USD/CAD: bad times for loonie
USD/CAD is trading in the 1.0660 area after it spiked to 1.0707 yesterday, the highest level since the middle of 2010.
The Bank of Canada kept his main interest rate unchanged at 1% and said the risks of inflation staying below target “appear to be greater”. The central bank’s tone hasn’t changed much since October meeting when it switched from a soft tightening to a neutral mood.
Analysts at Credit Agricole point out that USD/CAD is driven by the difference in monetary policies of the US and Canadian central banks. US 10-year yield rose by 23 bps over the past month while the Canadian 10-year added only 15 bps. Canada’s disinflationary concerns may continue supporting the pair. Another bearish factor for CAD is a drop in prices of commodities such as gold and oil.

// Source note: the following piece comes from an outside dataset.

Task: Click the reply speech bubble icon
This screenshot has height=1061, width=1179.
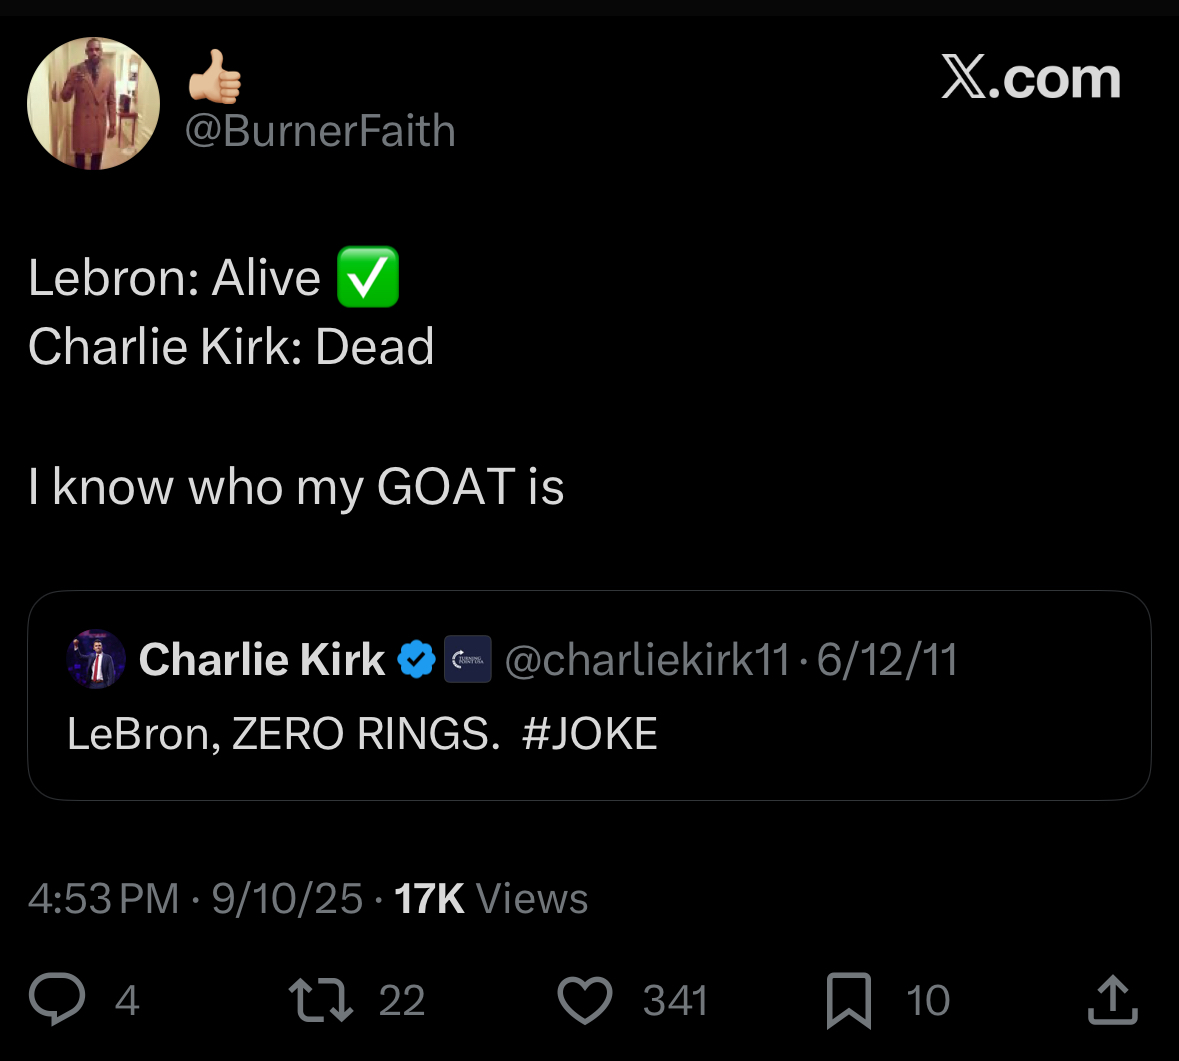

Still, CA regards the situation in Canada as much better than in other G10 economies and recommend waiting for higher levels in EUR/CAD and AUD/CAD to enter shorts. Societe Generale is sure that USD/CAD will break 1.0700 in the next wave of acceleration.
Support lies at 1.0650, 1.0605 and 1.0560. Resistance is at 1.0700, 1.0745 and 1.0780.
There will be important data from Canada as well today: building permits at 13:30 GMT and Ivey PMI at 15:00 GMT. Analysts also forecast that US Q3 GDP growth reading will be raised.